Minor league affiliations
- Class: Class D (1939–1942)
- League: Kitty League (1939–1942)

Major league affiliations
- Team: Brooklyn Dodgers (1940)

Minor league titles
- League titles (1): 1939

Team data
- Name: Bowling Green Barons (1939–1942)
- Ballpark: Fairgrounds Park (1939–1942)

= Bowling Green Barons =

The Bowling Green Barons were a baseball team that represented Bowling Green, Kentucky, in the Class D Kentucky–Illinois–Tennessee League ("Kitty League") from 1939 to 1942. The franchise was purchased from the Lexington Bees of Tennessee during the off-season. The Barons were owned by a group of local investors led by Vick Smith Sr. Their home field was Fairgrounds Park.

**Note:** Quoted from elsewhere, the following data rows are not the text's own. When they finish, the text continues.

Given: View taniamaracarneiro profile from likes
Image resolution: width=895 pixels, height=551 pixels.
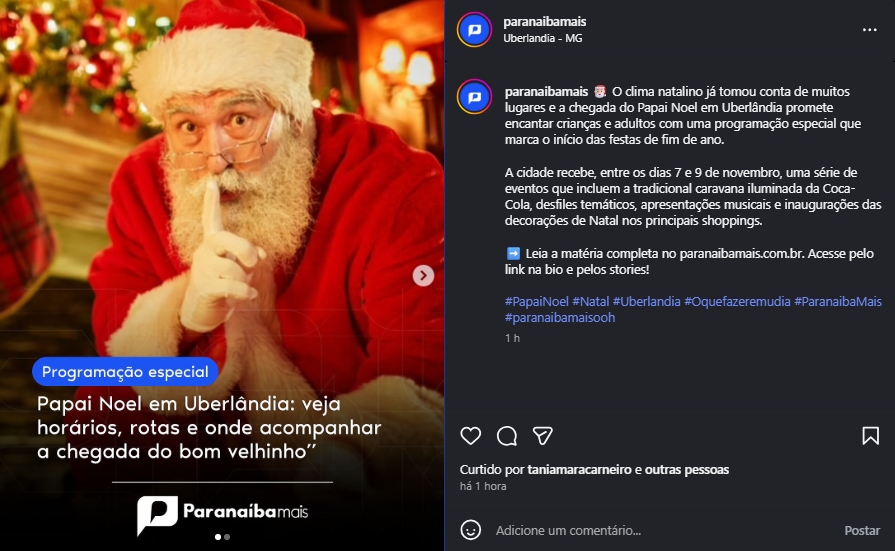Looking at the screenshot, I should pos(579,470).
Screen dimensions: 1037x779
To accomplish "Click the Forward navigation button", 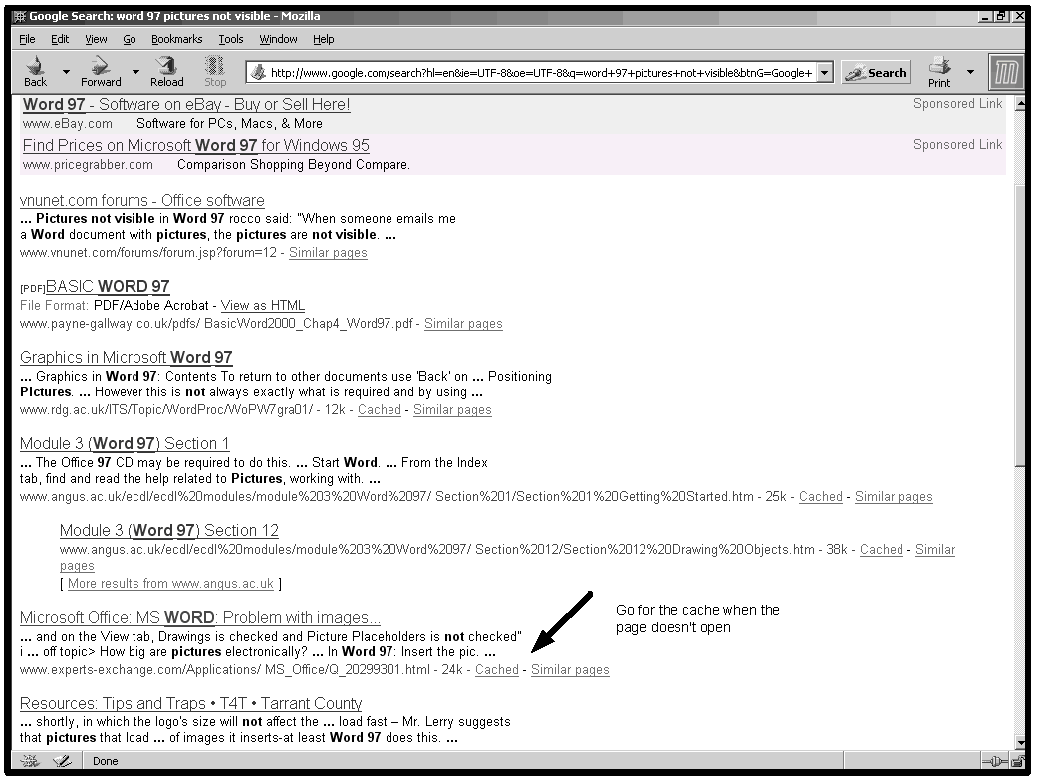I will [x=100, y=71].
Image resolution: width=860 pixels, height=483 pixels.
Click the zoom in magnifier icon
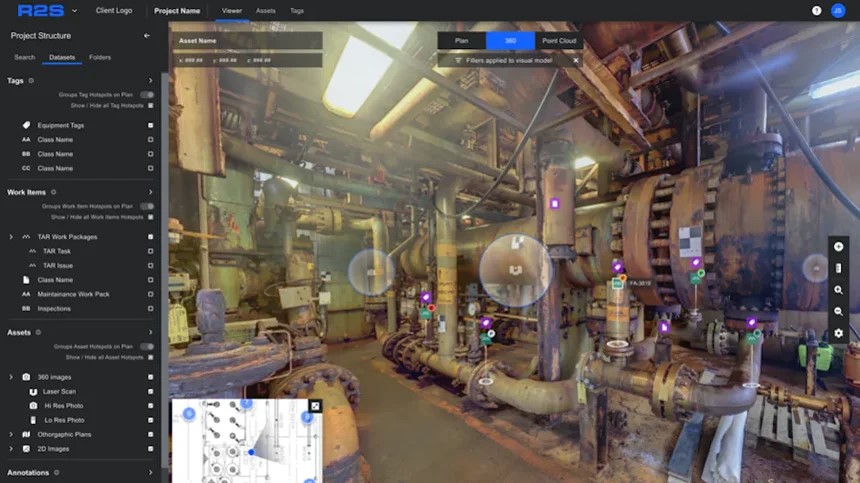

With a roster consisting largely of players from the 1938 Lexington team, the Barons (75–51) finished in a second-place tie with the Owensboro Oilers (based in Owensboro, Kentucky) in 1939. They were managed by Innes "Rip" Fanning, another Lexington holdover. With a three-game sweep against Owensboro, they advanced to the finals of the postseason Shaughnessy playoffs against the first-place Mayfield Browns of Mayfield, Kentucky. The series was tied at two games apiece when Fanning, seeking reassurances that he would be rehired the next season and receiving none, resigned on September 14. Kitty League veteran and former major leaguer Herbert "Dutch" Welch took over the reins and led Bowling Green to the Shaughnessy title, four games to two.